### WRITTEN EXERCISE A
List each distinct length of time, in minutes, that the database performance post mentions.
### WRITTEN EXERCISE B
Carry on the database performance post from its final line.

### SOURCE EXTRACT
We are experiencing below typical issue which happens due to very huge data size stored in RDBMS :
- We have approximately 8M entries in database
- We are facing performance issues on UI where sometimes page loading takes 10/15 minutes
- After analysing the queries running , it is evident that two queries are taking too much of time (p 99 latency is 14 minutes and 20 minutes )
- Out of which one query seems to be :
count(*)
query which is required to scan entire database records and taking 14 minutes - The count is required because we are using pagination at server side (using Spring Data JPA) and using Page queries of Spring Data JPA
Below workarounds have been proposed as a part of technical discussion -
- Using Slice queries instead of Page queries (reference : Page<> vs Slice<> when to use which?) so that count will not be required to be calculated saving count query
- Increasing instance size (vertical scaling )

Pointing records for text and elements
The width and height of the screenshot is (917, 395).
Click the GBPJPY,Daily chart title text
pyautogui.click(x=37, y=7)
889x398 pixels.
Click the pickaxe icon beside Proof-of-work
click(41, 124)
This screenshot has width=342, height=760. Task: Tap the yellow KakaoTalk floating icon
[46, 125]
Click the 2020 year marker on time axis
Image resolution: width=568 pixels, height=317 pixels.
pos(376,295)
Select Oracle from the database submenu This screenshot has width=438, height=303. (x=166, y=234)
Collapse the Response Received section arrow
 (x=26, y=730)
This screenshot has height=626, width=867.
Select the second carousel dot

--

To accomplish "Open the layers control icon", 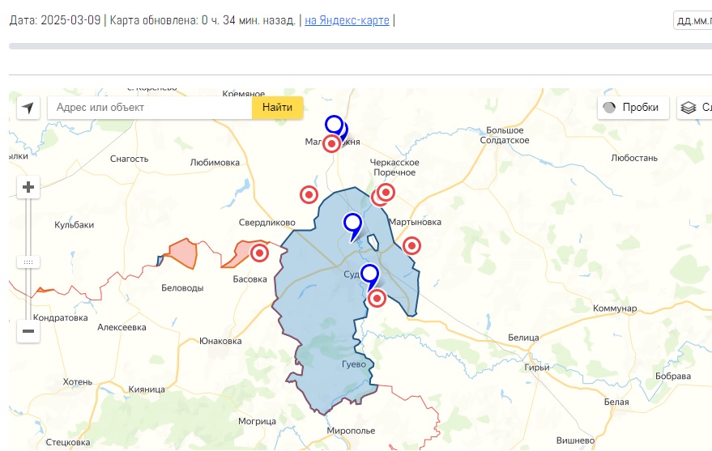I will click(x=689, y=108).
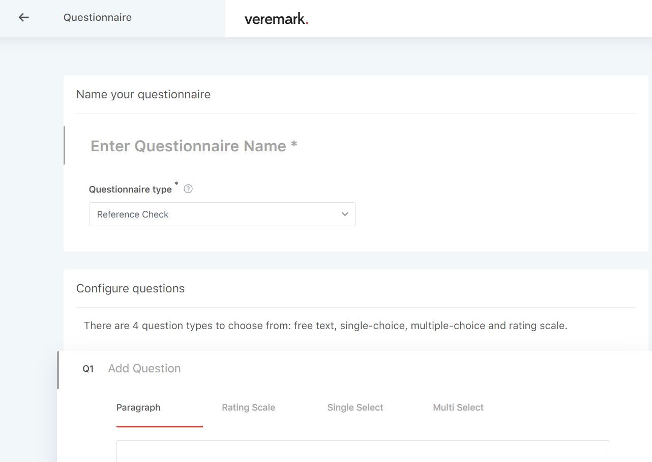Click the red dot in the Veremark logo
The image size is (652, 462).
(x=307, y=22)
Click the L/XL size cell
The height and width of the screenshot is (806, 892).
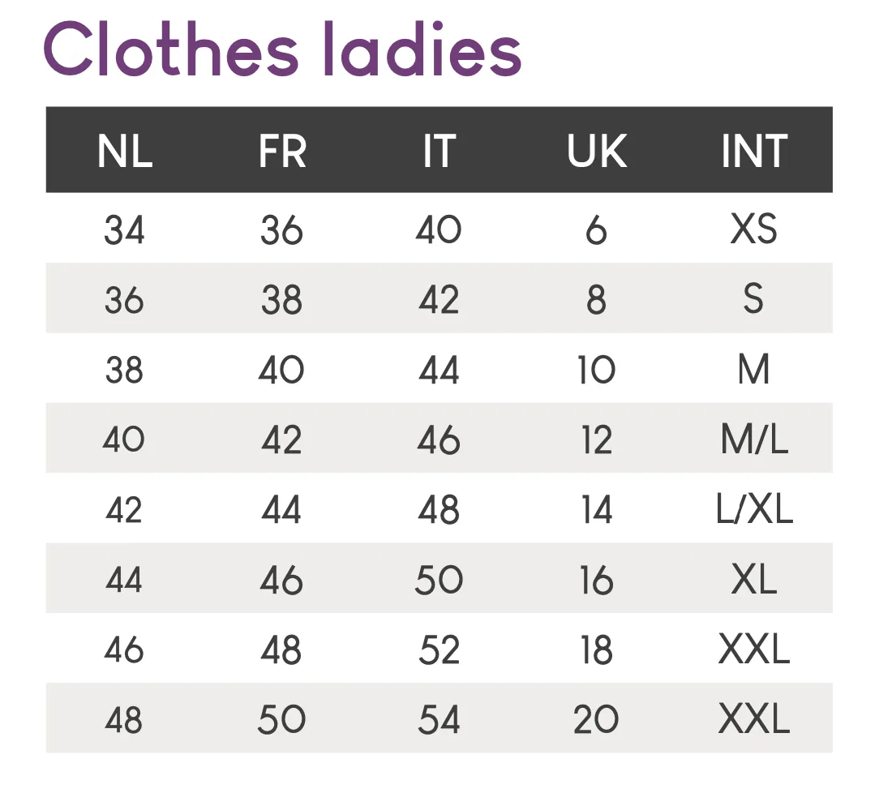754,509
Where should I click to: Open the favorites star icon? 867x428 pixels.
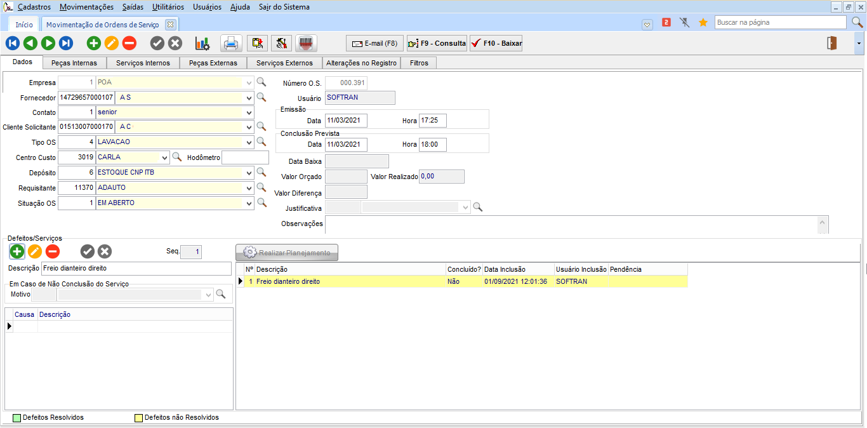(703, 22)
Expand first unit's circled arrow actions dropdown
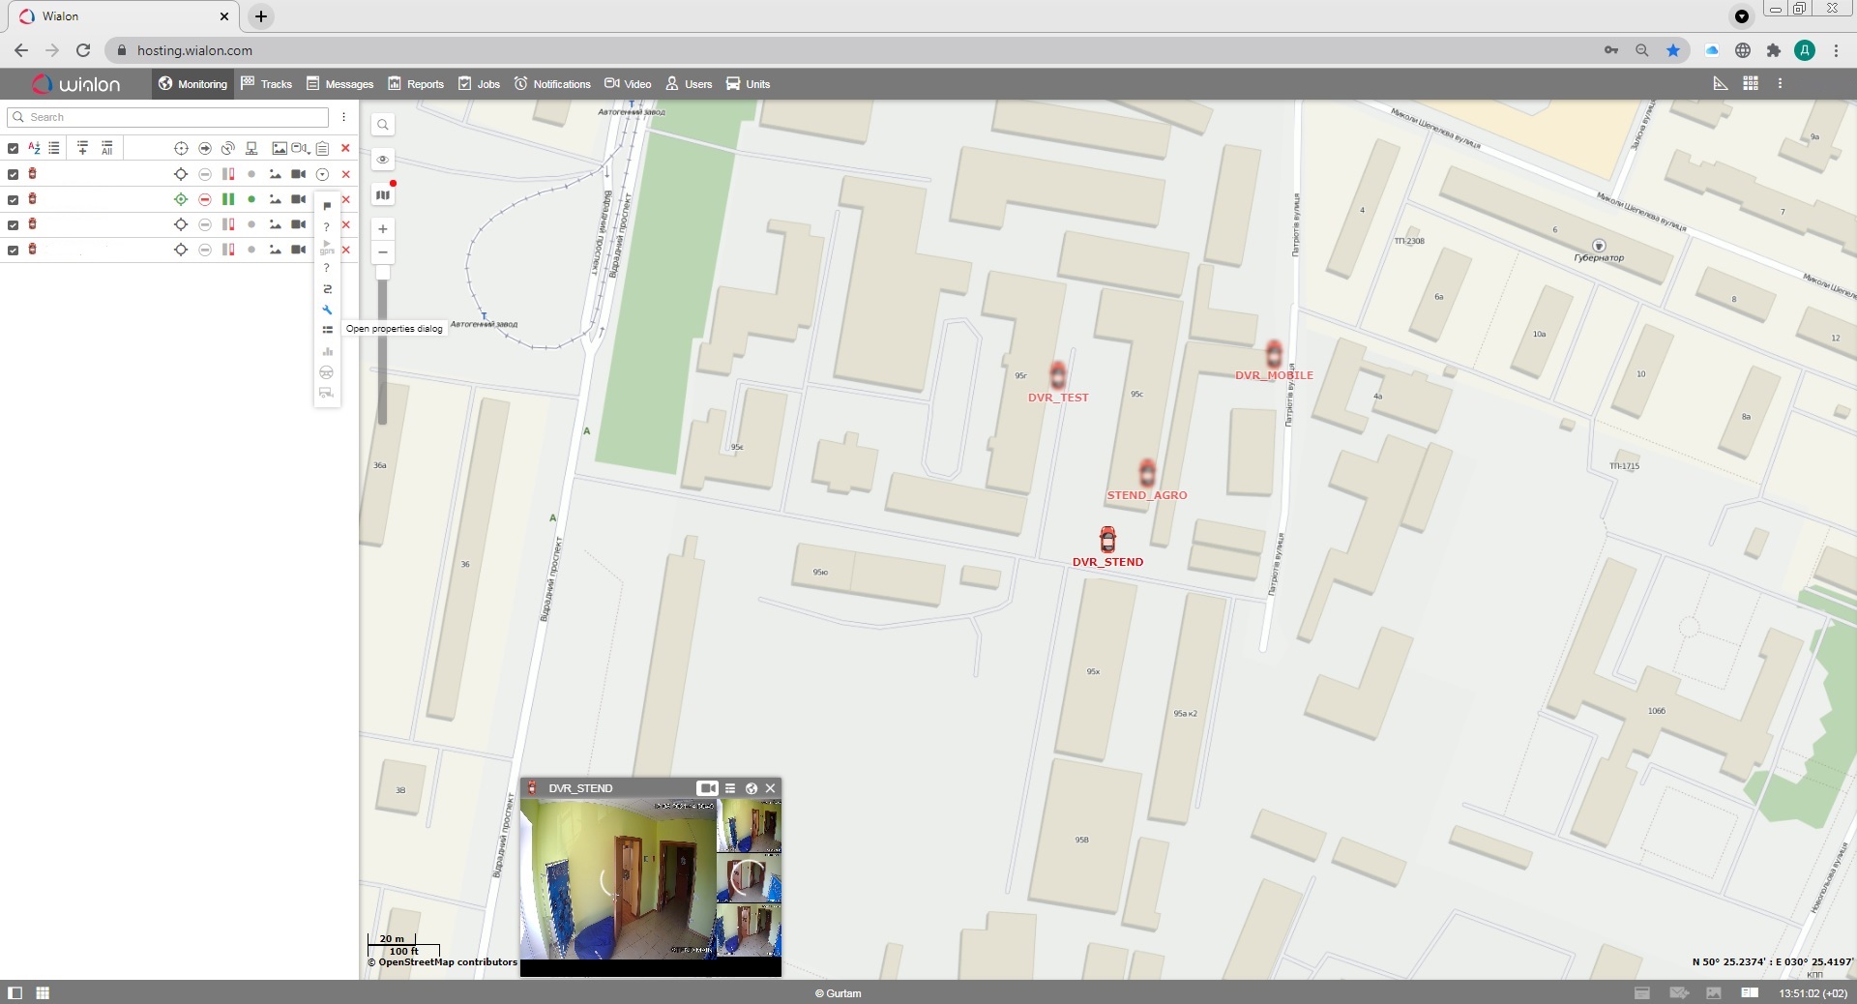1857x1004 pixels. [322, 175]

==

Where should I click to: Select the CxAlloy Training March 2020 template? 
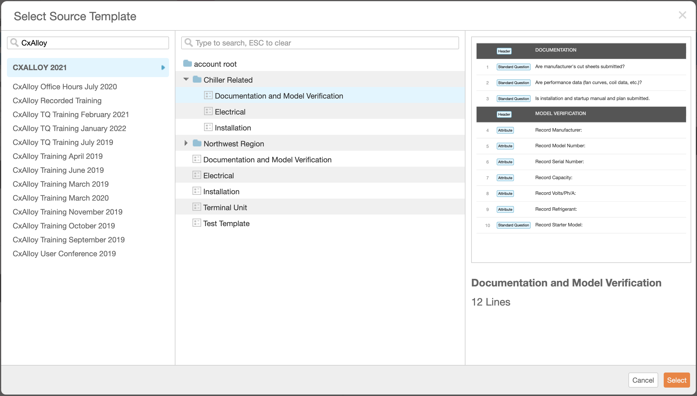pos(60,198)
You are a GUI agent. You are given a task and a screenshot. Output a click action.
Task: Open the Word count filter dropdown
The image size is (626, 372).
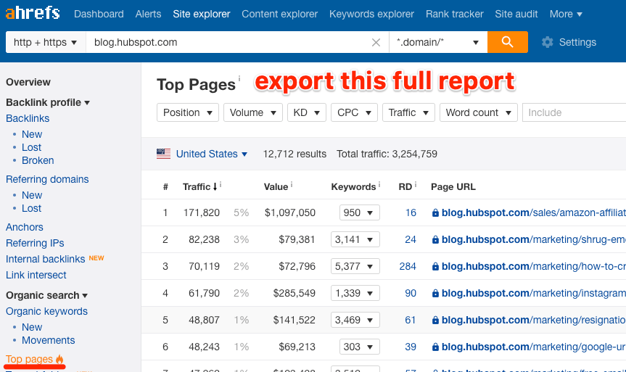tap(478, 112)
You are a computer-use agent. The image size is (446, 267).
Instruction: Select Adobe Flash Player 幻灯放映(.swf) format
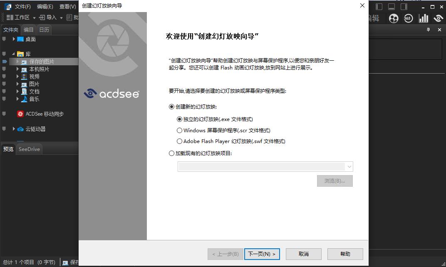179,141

### OUTPUT A
10 minutes, 15 minutes, 14 minutes, 20 minutes

### OUTPUT B
But my query is :
Considering such a huge database size (and more entries will be added in future years with data increasing linearly) , is it not more appropriate to use DATABASE SHARDING instead of above techniques ?
I agree that it will not be straight forward and considerable pain , but I think that is the most appropriate way to go forward and we can implement the pagination by using one of the technique as mentioned here (How do you implement sorting and paging on distributed data?)
Can you please provide any guidance here and any thoughts on the same please ?